The book draws on the work of metropolitan planning organizations (MPOs) of all sizes across the country, offering a range of new ideas in planning, programming, technical analysis and community partnerships for almost any MPO. The seminar offered a small sample of those offerings. (You can see a tweet-by-tweet recap on this Storify page.)
Speakers included Andy Cotugno, Senior Policy Advisor from Portland Metro; Tim Brennan, Executive Director of Pioneer Valley Planning Commission (PVPC), and Steve Devencenzi, Planning Director from San Luis Obispo Council of Governments (SLOCOG). Health, equity, safety, climate mitigation, and performance measures were all major themes that MPOs are currently facing and trying to solve, and these three are on the forefront of finding solutions.
Cotugno retraced some of the tactics Metro used to make it possible to do more while driving less. “Importantly, the impact of linking land use and transportation is that our vehicle miles traveled per capita, which is one of our key performance key indicators, has been going down for the past 15 years,” said Cotugno. “That’s a result of having a tight urban growth boundary, focusing on transit investments, and aggressively improving transit, and expanding bike and pedestrian; all leading to shorter trips and less vehicles miles traveled. “
The Pioneer Valley Planning Commission is a medium-sized MPO covering the Springfield, MA, area – and it is a leader in incorporating health indicators and outcomes in its transportation planning.

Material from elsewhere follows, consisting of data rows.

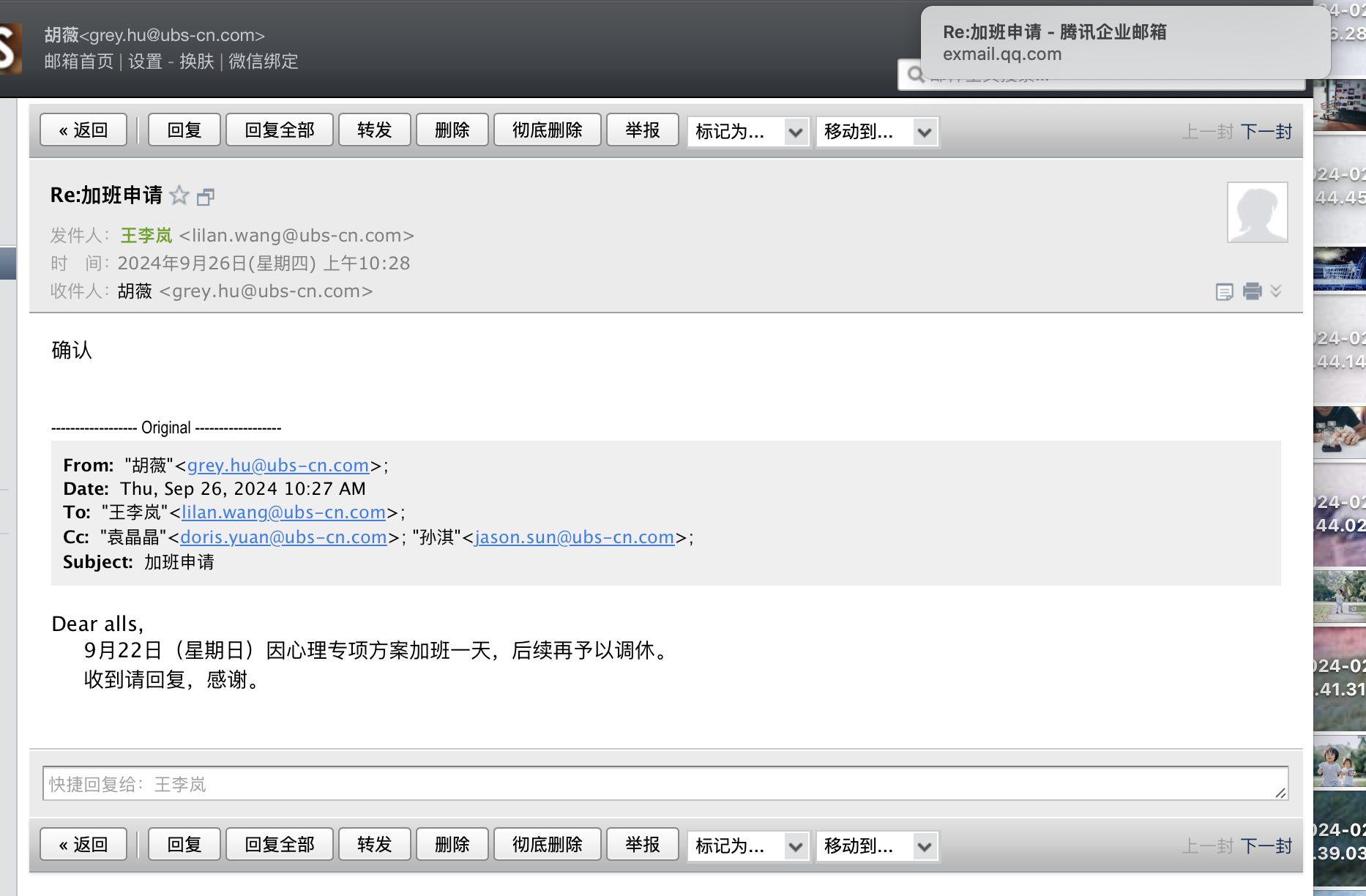1366x896 pixels.
Task: Click the note/memo icon in header
Action: pyautogui.click(x=1224, y=292)
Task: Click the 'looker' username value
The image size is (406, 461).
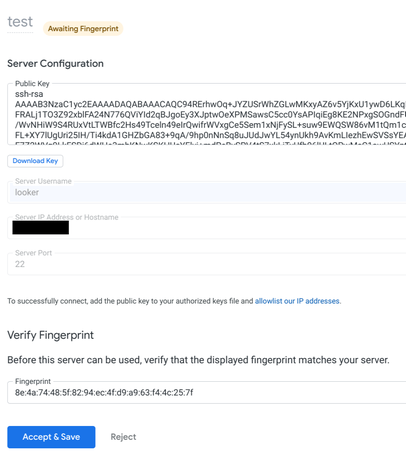Action: pos(27,192)
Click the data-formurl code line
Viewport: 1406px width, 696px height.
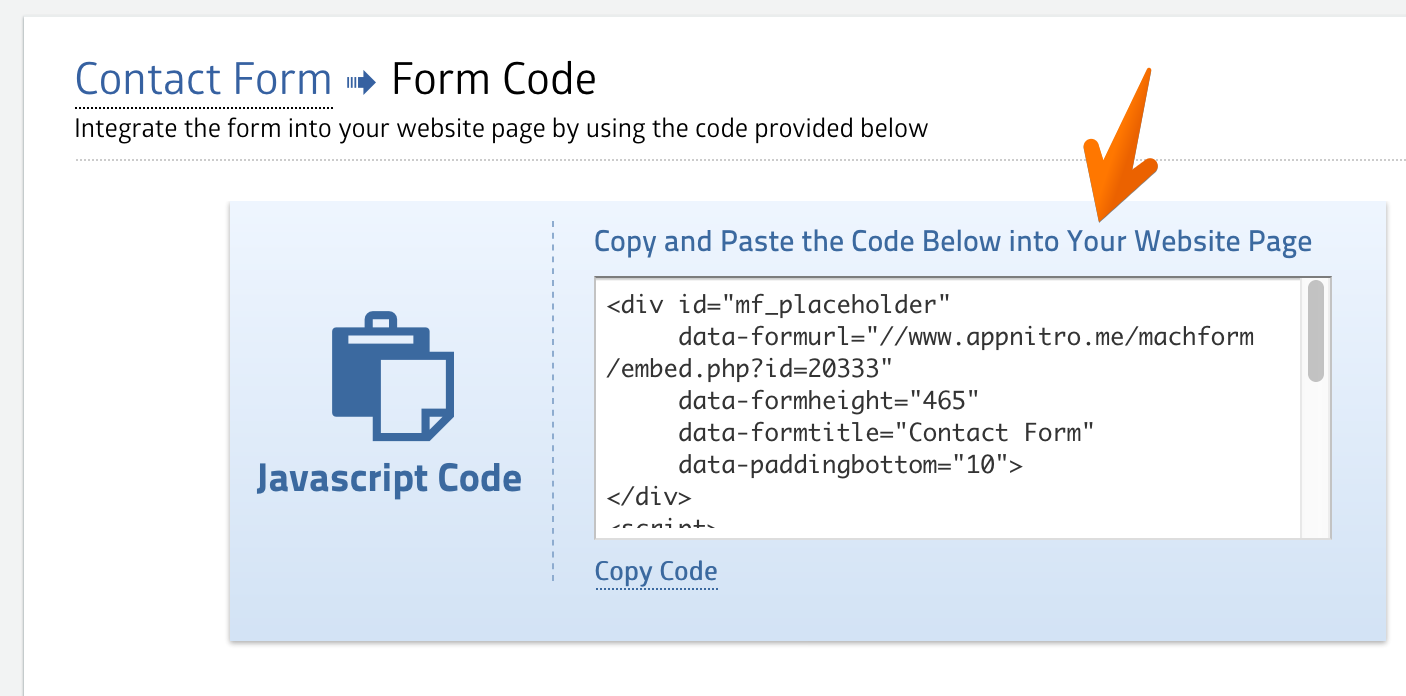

Brennan said that work is the outgrowth of a state policy adopted in 2009, known as GreenDOT, that seeks to “reduce greenhouse gas emissions, support smart growth development and promote the healthy options of walking, biking and public transit.”
He noted that Massachusetts also has committed to a “mode shift” goal of tripling transit, walking, bicycling trips through 2030. “The question for us as an MPO is … how do we connect transportation and health” in way a that meets the state goals?
“We are also trying to make smarter investments with the austere budgets we have for transportation.”
PVPC began to develop a method for screening and scoring projects to meet goals of reducing congestion and improving mobility while promoting active transportation and reducing health impacts. The first major opportunity to “make the connections real” was the proposed construction of an $800 million casino development by MGM, a project with major implications for Springfield. Among the key criteria was a health impact assessment that now has become integral to the project scorecard.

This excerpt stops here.